The Monetary Board decided to increase the key policy interest rates of the Central Bank, namely the Standing Deposit Facility Rate (SDFR) and the Standing Lending Facility Rate (SLFR) by 25 basis points each, to 7.25 per cent and 8.75 per cent, respectively, with effect from today (24).
“The Monetary Board, at its meeting held on 23 March 2017, was of the view that further tightening of monetary policy is necessary as a precautionary measure, in order to contain the build-up of adverse inflation expectations and the possible acceleration of demand side inflationary pressures through excessive monetary and credit expansion,” the Central Bank said in a statement today.
The Bank raised the interest rates for the first time in eight months.

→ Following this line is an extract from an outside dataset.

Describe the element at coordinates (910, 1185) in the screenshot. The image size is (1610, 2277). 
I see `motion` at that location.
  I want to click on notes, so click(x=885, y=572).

“The Monetary Board also took into account the notable improvements in fiscal operations, which have resulted in the overall budget deficit in 2016 declining to envisaged levels. The Board was of the view that these improvements, together with the substantial upward movements already observed in market interest rates, have reduced the required adjustment in policy interest rates.”
Meanwhile, Reuters news agency said that the fourth tightening step in 16 months comes two weeks after the International Monetary Fund urged authorities to tighten monetary policy amid heavy foreign outflows from government securities this year.
“Policymakers face a tricky balancing act as the rupee has come under renewed pressure, hurt by capital outflows, but a rate hike is likely to further slowdown an already fragile economy. Growth slowed to a three-year low of 4.4 percent in 2016, easing from 4.8 percent the previous year,” it said.
"There are external pressures like the U.S. raising interest rates, bond outflows and IMF pressure are there to tighten monetary policy," Yohan Samarakkody, head of research, SC Securities (Pvt) Ltd, told Reuters, but added the pace was a bit too fast.
But the central bank said in a statement the move was necessary "to contain the build-up of adverse inflation expectations and the possible acceleration of demand side inflationary pressures through excessive monetary and credit expansion".
A Reuters poll this week showed economists were split on a possible rate hike.
The IMF on March 7 urged the central bank to tighten monetary policy if credit growth or inflation do not abate.
The central bank last tightened monetary policy in July.
Sri Lanka's private sector credit growth remains stubbornly high, which has exacerbated inflation. Credit grew 20.9 percent year-on-year in January, compared with 21.9 percent in December.
Inflation in February hit a record high, pushed up by the impact of a lingering drought.